▶ WHAT IS NEEDED: Indicate, with the number alone, how many lines in the listing below hold the string "chevron".

▶ SOURCE INFORMATION:

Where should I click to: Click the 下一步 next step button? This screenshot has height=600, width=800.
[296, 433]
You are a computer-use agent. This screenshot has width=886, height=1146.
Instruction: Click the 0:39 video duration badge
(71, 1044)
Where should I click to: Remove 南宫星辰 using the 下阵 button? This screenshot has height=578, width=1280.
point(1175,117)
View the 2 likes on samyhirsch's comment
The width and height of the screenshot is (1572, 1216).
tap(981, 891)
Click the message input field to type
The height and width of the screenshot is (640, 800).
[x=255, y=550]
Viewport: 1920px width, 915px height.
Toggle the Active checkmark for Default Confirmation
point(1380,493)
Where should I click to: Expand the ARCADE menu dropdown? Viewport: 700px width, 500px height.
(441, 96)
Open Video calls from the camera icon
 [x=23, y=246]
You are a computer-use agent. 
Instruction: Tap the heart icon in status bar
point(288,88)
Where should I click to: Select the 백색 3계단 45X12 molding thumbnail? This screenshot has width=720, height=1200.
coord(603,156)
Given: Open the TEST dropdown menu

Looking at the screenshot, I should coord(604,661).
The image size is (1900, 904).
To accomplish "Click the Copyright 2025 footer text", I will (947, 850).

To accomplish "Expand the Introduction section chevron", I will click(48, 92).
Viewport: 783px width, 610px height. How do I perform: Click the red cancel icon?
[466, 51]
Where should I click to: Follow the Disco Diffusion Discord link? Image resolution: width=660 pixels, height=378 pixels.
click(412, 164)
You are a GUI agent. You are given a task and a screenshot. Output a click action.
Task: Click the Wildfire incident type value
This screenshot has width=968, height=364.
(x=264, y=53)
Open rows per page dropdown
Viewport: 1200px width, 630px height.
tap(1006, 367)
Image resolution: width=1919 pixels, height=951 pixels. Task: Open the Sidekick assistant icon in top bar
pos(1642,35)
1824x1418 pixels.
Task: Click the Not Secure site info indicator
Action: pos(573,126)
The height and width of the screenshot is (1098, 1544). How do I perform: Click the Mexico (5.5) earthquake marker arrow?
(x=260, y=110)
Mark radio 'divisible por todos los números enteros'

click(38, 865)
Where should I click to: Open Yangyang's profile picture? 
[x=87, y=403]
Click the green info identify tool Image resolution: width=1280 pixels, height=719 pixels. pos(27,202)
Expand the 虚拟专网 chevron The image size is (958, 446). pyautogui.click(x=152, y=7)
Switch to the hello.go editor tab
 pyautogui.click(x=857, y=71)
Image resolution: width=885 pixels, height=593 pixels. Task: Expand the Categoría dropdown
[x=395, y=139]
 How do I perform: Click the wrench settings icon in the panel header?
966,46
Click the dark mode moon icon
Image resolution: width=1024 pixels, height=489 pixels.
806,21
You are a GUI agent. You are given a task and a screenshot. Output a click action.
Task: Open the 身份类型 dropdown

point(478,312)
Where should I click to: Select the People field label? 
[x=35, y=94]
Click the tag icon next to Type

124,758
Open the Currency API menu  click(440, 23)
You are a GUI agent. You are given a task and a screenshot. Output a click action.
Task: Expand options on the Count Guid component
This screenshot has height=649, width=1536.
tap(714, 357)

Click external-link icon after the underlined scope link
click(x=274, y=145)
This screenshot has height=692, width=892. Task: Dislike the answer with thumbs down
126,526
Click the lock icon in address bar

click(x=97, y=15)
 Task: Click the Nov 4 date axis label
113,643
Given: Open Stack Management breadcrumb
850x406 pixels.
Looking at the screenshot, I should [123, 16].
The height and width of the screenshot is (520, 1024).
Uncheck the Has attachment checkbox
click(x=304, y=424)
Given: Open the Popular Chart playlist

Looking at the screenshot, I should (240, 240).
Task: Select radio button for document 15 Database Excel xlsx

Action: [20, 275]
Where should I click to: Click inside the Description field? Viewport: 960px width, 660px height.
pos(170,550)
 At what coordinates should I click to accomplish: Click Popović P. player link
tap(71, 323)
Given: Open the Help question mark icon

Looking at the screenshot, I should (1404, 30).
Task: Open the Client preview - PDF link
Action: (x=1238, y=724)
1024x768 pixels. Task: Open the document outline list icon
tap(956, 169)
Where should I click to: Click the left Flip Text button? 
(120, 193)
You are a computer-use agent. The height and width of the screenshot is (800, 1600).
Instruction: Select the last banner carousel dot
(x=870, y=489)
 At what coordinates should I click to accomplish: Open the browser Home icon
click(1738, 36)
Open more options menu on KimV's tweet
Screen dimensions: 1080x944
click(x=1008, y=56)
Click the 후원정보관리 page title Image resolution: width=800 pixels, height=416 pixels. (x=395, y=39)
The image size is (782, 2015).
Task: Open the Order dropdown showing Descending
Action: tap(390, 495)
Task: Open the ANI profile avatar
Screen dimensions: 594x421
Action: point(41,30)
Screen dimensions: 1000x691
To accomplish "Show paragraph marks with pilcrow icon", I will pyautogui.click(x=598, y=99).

▶ TASK RESPONSE: 2